Aim of the task :: Locate the line that contains "Select 全部条件相或 radio" in the entries below, then repeat it and every following line through the line that contains "Task: Click the River Plate shield on jersey", exactly, and no others.

Data supplied ::
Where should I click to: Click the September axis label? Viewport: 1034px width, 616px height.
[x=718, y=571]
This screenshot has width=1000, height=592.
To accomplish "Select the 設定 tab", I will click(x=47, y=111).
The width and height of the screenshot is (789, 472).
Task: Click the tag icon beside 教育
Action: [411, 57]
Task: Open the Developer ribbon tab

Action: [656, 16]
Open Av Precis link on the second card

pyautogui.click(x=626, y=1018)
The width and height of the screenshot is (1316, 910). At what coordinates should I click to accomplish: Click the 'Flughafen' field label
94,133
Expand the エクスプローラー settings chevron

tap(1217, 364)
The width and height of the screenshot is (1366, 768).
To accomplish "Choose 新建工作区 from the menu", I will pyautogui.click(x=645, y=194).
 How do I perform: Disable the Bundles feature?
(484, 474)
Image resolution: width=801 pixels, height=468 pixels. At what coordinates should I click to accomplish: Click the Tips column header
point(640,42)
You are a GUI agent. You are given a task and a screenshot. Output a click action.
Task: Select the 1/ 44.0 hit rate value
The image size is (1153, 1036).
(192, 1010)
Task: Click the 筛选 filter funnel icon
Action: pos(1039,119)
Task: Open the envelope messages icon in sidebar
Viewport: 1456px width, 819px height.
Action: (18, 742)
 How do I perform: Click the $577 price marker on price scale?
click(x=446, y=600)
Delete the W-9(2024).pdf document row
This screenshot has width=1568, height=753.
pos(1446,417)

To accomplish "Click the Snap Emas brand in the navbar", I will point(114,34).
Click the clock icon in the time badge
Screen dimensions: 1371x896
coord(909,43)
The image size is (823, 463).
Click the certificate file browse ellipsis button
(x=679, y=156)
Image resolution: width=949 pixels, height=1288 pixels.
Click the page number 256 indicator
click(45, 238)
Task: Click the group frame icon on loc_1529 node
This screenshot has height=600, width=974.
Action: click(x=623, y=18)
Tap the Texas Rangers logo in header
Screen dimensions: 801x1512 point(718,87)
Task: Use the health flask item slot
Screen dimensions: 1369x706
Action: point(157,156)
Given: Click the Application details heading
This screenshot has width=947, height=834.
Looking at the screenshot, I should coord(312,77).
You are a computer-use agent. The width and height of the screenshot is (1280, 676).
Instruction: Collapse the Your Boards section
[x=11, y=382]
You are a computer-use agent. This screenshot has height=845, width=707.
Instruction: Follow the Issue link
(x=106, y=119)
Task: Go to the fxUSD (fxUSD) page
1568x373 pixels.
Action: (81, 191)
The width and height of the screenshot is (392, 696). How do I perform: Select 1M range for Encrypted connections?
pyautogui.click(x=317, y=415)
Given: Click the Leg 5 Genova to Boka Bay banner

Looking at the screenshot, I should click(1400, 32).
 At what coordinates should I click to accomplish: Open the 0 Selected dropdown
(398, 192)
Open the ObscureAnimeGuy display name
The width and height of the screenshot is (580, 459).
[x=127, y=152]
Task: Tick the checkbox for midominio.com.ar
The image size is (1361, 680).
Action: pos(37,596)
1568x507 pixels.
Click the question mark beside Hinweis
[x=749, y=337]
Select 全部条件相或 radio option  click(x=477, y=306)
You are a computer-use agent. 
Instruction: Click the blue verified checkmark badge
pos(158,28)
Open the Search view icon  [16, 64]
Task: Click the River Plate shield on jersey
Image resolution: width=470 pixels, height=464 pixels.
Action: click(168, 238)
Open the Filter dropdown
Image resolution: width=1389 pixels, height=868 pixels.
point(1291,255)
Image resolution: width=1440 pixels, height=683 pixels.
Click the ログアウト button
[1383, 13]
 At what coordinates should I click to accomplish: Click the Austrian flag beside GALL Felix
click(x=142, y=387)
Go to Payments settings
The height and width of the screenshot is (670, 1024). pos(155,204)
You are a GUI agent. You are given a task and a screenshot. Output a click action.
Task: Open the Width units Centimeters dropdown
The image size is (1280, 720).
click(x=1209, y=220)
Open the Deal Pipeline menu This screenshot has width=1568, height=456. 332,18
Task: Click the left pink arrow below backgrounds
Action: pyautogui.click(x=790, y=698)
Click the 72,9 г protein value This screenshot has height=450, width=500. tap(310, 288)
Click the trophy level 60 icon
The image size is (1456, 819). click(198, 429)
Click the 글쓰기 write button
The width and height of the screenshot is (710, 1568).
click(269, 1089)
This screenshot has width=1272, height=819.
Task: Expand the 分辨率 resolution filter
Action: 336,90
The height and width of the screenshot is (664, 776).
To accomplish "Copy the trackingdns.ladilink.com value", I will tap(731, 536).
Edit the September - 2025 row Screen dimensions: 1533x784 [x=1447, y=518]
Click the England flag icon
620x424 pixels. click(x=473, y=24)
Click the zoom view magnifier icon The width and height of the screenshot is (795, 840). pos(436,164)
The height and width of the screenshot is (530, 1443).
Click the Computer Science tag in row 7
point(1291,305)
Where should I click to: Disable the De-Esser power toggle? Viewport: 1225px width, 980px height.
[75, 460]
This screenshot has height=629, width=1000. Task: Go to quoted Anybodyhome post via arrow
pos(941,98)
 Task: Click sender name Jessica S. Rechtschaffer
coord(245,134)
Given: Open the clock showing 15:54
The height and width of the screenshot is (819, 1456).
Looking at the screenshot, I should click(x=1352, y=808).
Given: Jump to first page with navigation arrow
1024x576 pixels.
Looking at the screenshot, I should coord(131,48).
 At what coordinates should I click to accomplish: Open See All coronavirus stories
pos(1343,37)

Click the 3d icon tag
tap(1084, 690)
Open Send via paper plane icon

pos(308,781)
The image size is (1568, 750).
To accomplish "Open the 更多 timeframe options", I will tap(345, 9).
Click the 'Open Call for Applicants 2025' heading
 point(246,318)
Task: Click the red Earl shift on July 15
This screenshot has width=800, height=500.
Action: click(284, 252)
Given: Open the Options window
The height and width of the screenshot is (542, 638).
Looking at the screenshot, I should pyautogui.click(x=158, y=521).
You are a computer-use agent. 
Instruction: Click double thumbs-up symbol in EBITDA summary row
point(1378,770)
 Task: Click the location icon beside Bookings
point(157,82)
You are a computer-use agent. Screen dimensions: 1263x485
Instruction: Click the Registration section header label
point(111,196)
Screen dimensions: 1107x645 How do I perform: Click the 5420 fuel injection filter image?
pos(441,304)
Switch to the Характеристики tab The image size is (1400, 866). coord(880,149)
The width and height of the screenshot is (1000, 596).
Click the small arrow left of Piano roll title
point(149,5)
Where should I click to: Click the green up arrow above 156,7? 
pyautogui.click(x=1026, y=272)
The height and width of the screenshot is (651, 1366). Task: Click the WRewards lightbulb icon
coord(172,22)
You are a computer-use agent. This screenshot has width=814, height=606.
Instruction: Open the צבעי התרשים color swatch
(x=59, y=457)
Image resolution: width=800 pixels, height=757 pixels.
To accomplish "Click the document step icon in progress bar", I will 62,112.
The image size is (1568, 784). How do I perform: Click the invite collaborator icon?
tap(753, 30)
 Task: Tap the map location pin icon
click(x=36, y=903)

Solved exercise ::
Select 全部条件相或 radio option  click(x=477, y=306)
You are a computer-use agent. 
Instruction: Click the blue verified checkmark badge
pos(158,28)
Open the Search view icon  [16, 64]
Task: Click the River Plate shield on jersey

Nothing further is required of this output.